Let's take the usual definition of a spectral risk measure.
If we look at the integral we see that spectral risk measures have the property that the risk measure of a random variable $X$ can be represented by a combination of the quantiles of $X$.
Since the quantile function is rather friendly one gets that every spectral risk measure is also a coherent risk measure.
Examples are the expected value and the expected shortfall (CVaR). In those cases, the spectral representation yields a very convenient way to approximate the measure by simply weighing the quantiles of our dataset. That yields the following questions:
Are there any other known measures that have a spectral representation? If we relax the assumptions on the spectrum $\phi$, can we obtain (approximative sequences of) other (possibly non-coherent) risk measures?

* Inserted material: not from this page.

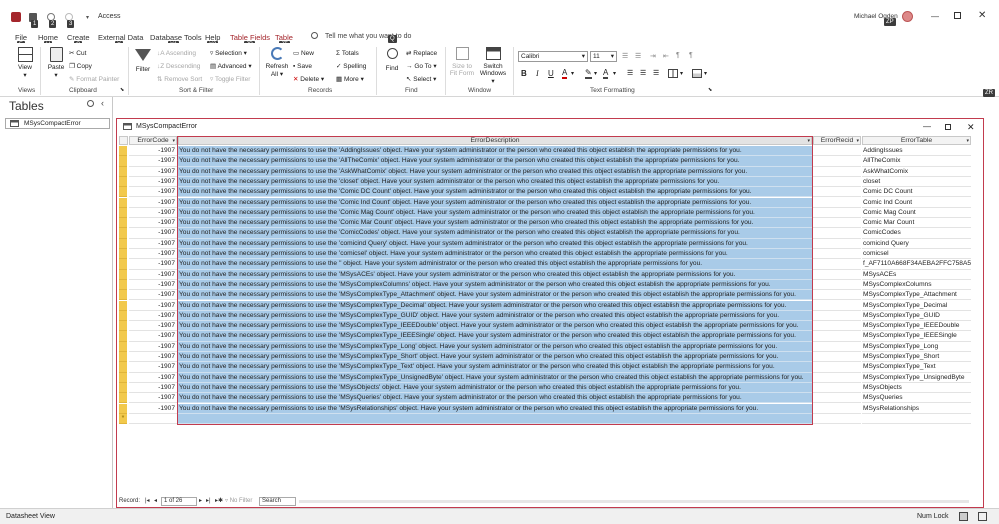 Image resolution: width=999 pixels, height=524 pixels. What do you see at coordinates (916, 398) in the screenshot?
I see `cell-errortable: MSysQueries` at bounding box center [916, 398].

EDIT: In reaction to the comment by @Joshua Ulrich I want to provide an example of what I want to achieve and some more details.

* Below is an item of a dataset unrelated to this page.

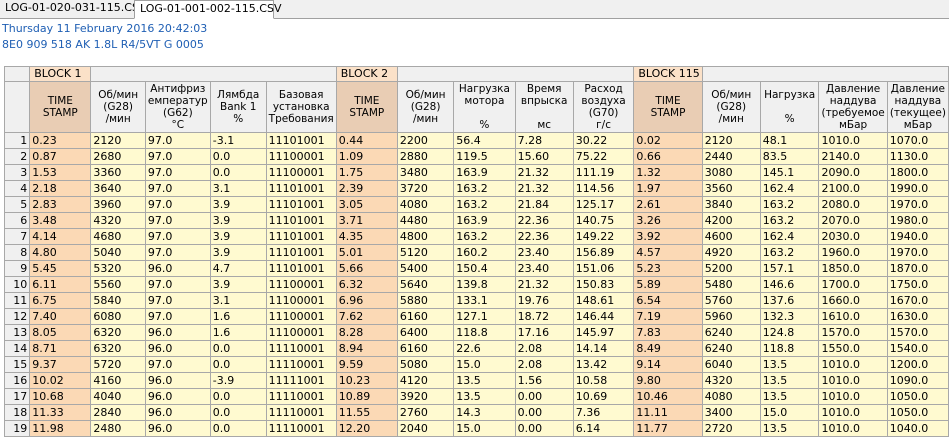 The image size is (949, 437). I want to click on data-cell: 137.6, so click(790, 300).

- Example: The Conditional Value at Risk. We have the following formula: $\text{CVaR}_\alpha(X) = -\frac{1}{\alpha}\int_0^{\alpha}F^{-1}_X(p)dp$. From sample $X_i$, $i=1,\ldots,N$, we can calculate the CVaR by taking the order statistics that are in the $\alpha$-tail of the sample, average, and divide by $\alpha$. We can see that this is measure has a spectral representation with $\phi(p) = \frac{1}{\alpha}$ for $p \in [0,\alpha]$ and $\phi(p) = 0$ for $p \in (\alpha, 1]$. So its easy to check: The CVaR is a spectral measure.

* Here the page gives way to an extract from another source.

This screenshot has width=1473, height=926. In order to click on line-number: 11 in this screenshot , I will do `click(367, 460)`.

Obviously, the "order statistics + weighted average" procedure does not only work for the CVaR, it works for all spectral measures: From the definition of spectral measure we see that, after discretizing the integral, we have an approximation of the measure that is a linear combination of quantiles which is very easy to compute.
In fact its so easy that I would like to compute as many risk measures as possible this way (very easy if you do monte carlo or scenarios for example). For the computation only, I dont need all the assumptions about $\phi$ so lets forget about them for a moment and see what else we can calculate this way.